### THE PROBLEM
Retype the entries from the line containing "The image size is (1500, 812)." through the line containing "Action: (222, 497)", including both of those lines, and leave the pictures out.

### EXTRACTED INFORMATION
--- START ---

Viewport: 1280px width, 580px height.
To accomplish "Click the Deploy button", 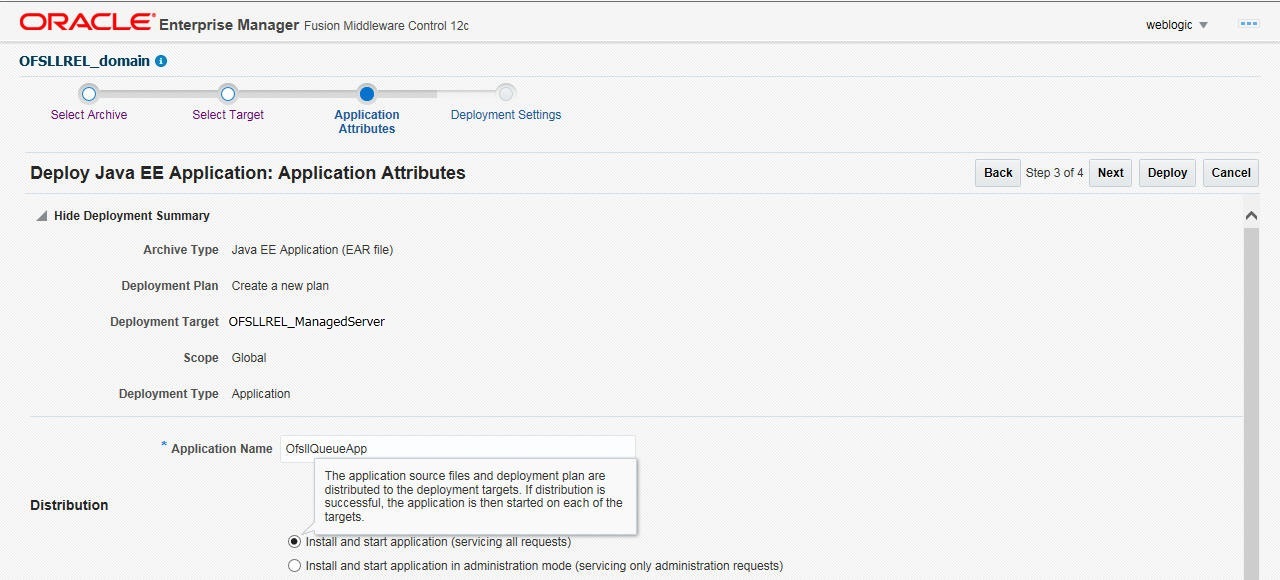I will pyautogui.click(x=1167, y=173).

--- END ---
--- START ---

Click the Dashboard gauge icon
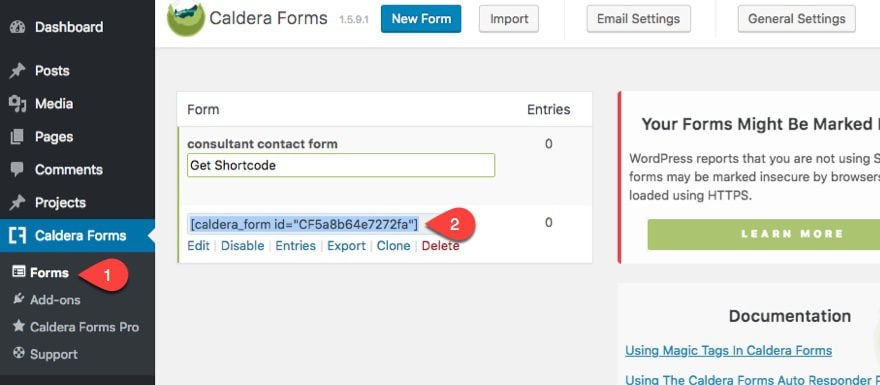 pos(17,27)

--- END ---
--- START ---

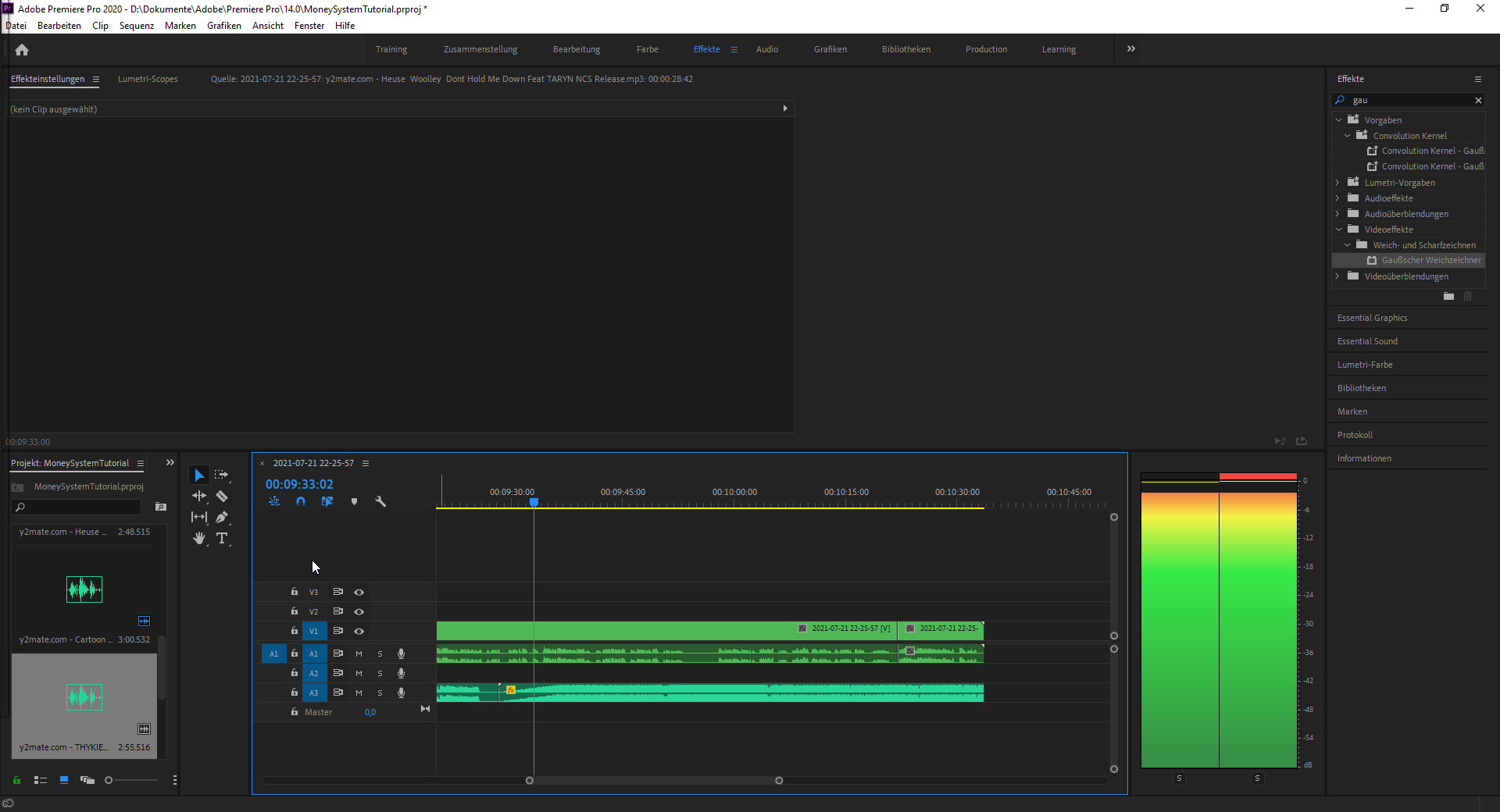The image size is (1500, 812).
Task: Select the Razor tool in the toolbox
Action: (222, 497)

--- END ---

### RESULT
The image size is (1500, 812).
Task: Select the Razor tool in the toolbox
Action: (222, 497)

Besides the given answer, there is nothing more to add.